For the most part, the costs of forming and maintaining an LLC and trust are minimal. For the average LLC, the costs are simply nominal filing fees and an $800 per year fee to the state of CA. While simple incorporations can be done on your own, it is strongly recommended that you seek the advice of an experienced attorney so that no mistakes are made. The same can be said for the formation of a trust. A little money now is worth the price of avoiding big problems in the future.

B. The CA LLC Fee

While the costs of forming an LLC are generally small, there are additional fees that may be imposed on LLCs in California based on gross profits. California Revenue and Taxation Code Section 17942(a) includes an additional fee for LLCs if total gross income (ie, rent) exceeds $250,000. “Total Gross Income” means gross receipts (not earnings). Under this Section of the Tax Code, the amount of the fee is determined as follows:

1. $0 for LLCs with total gross receipts less than $250,000;
2. $900 for LLCs with total gross receipts of at least $250,000 but less than $500,000;
3. $2,500 for LLCs with total gross receipts of at least $500,000 but less than $1,000,000;
4. $6,000 for LLCs with total gross receipts of at least $1,000,000 but less than $5,000,000; Y
5. $11,790 for LLCs with total gross receipts of $5,000,000 or more.

While the fee is relatively small, keep in mind that the fee is assessed based on gross receipts, not profit. This means that the fee must be paid whether or not your property is profitable. For a property with high income but narrow profit margins, the rate would reflect a higher portion of the property’s profitability than a property that is highly profitable. For example, a business that owns an office building with rental income totaling $1 million, but a mortgage of $995,000, would actually be operating at a loss after the $6,000 fee is imposed. Furthermore, the fee would be particularly annoying for those companies that expect to incur losses in their early stages of development.

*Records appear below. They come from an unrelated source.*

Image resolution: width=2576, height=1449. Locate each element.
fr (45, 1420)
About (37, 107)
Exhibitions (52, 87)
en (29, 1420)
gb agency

4. Limited Partnership – a possible strategy if gross receipts are over $250,000

For the vast majority of investors, the CA LLC fee should not deter you from forming an LLC. However, if the impact is severely detrimental, there are several potential solutions that can be explored. A competent attorney or accountant can work with you to avoid this fee. One method may be to form a limited partnership. The partnership must be established with an LLC as the general partner (assuming liability) and the property owners as limited partners. By forming a limited partnership with an LLC acting as general partner, the landlord can likely avoid the higher fee imposed on an LLC while protecting their personal liability. While this may be a possible solution, it is highly recommended that you consult with an attorney or accountant regarding the best course of action.

While there are risks associated with real estate, with smart decision-making and careful preparation, real estate can be a worthwhile investment. However, the first step is to make sure that you and your property have been adequately protected. We hope this article helps property owners begin to discover the many ways one can own an investment property, as well as the protections and benefits such property provides.